The Equality Tribunal recently published its latest decision on the topical issue of age discrimination and compulsory retirement1.

In this case the employees were both over 70 years of age. The respondent claimed that they had exceeded the normal retirement age for the company and forced them to retire. The employees alleged that this amounted to discriminatory treatment on the grounds of age. The Tribunal rejected the respondent's reliance on an internal Circular which they claimed allowed them to retire the claimants upon reaching the age of 70. The Tribunal was not satisfied that this document fixed a retirement age as it was not sufficiently clear and cogent. The Tribunal was of the view that it did afford a defence to the respondents under section 34(4) of the Employment Equality Acts 1998 – 2011. Section 34(4) allows a respondent fix specific retirement ages for employees.

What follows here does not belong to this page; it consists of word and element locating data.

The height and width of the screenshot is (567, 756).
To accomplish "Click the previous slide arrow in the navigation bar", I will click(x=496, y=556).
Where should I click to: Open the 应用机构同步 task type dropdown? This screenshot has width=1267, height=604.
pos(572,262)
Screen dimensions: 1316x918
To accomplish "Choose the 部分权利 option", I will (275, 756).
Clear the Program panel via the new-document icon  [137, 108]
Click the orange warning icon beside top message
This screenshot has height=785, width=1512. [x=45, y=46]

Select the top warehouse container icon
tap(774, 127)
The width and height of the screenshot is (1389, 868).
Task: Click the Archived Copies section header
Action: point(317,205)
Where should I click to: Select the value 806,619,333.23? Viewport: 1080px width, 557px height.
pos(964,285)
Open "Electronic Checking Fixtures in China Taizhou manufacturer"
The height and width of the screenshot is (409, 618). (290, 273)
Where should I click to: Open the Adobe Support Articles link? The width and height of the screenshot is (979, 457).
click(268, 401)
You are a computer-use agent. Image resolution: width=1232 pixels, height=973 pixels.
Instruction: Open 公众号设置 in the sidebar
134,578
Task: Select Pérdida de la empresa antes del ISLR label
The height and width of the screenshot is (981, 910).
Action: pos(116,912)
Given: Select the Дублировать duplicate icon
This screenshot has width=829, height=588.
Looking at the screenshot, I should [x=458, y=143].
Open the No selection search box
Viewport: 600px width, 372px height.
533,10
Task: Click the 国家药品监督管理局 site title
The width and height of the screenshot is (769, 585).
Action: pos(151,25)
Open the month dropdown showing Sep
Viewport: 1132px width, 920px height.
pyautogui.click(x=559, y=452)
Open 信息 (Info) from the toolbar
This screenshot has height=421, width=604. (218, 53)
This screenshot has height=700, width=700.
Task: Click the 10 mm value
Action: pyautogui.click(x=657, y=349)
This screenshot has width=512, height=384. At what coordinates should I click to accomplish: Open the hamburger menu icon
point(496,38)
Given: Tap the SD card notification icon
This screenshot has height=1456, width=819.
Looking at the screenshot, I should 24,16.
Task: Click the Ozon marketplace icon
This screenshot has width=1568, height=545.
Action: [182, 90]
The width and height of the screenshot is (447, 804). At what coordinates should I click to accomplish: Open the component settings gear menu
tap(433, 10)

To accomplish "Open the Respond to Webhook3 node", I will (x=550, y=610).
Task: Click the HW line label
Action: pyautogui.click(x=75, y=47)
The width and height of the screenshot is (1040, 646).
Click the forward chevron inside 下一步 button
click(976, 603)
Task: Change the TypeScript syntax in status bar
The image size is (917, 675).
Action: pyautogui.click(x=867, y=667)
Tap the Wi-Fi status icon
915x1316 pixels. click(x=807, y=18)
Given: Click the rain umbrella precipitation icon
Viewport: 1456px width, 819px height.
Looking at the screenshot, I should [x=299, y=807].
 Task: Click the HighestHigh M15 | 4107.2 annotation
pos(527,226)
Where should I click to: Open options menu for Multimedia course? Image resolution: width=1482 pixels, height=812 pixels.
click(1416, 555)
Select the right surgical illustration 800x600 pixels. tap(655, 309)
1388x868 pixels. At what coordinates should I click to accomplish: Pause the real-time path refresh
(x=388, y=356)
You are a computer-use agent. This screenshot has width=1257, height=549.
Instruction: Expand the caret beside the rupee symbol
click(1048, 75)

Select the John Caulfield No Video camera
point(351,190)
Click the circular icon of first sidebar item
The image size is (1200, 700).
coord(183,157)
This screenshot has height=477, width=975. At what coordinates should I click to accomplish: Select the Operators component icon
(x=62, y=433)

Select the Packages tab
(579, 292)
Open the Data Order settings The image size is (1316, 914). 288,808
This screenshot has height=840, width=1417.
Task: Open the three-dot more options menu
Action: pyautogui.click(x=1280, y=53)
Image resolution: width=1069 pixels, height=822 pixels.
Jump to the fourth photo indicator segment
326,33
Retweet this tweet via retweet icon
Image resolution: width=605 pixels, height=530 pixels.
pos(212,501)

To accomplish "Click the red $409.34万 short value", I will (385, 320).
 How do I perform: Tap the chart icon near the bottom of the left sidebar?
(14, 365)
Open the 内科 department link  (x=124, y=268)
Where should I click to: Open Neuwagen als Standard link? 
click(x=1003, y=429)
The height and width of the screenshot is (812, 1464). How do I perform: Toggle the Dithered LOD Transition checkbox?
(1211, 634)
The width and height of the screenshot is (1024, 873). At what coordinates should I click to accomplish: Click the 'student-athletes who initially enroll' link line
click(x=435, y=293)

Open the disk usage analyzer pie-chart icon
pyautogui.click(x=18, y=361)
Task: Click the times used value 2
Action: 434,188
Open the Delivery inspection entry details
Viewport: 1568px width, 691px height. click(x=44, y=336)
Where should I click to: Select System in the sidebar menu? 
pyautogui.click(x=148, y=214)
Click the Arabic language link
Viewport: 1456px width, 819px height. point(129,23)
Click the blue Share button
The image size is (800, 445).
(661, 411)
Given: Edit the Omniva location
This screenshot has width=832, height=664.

In this particular case, as no retirement age was fixed, the Tribunal looked directly to the provisions of the Framework Directive which permits discrimination on the grounds of age where it can be objectively and reasonably justified by a legitimate aim, including legitimate employment policy, labour market and vocational training objectives, and if the means of achieving that aim are appropriate and necessary. The Tribunal found particular guidance on what might constitute "objective justification" in the case of Wolf v Stadt Frankfurt am Main2 notwithstanding the fact that this case concerned access to employment rather than forced retirement. Here it was accepted that an age limit could be imposed for recruitment to the role of fire-fighter as it was a job that was very physical in nature and the respondent had provided evidence that physical capability diminishes with age.

On foot of this evidence, the Court of Justice of the European Union accepted that various retirement ages for members of an organisation could be set depending on the demands of their rules. However it is apparent that such a justification test cannot be directed at the circumstances only of an individual complainant but rather must be based on clear policy grounds which relate to the needs and objectives of a particular organisation, including the specific mental and physical requirements of different roles, within the organisation. Applying these criteria to the case at hand, the Tribunal found that the respondent did not provide any evidence of this and according held that the complainants' retirement amounted to discriminatory dismissal on the grounds of age.

Notwithstanding the fact that the compensation awarded in this case was relatively small, the case is important from the point of view of the further consideration by the Tribunal of what might be accepted as "objective justification" for the imposition of a compulsory retirement age.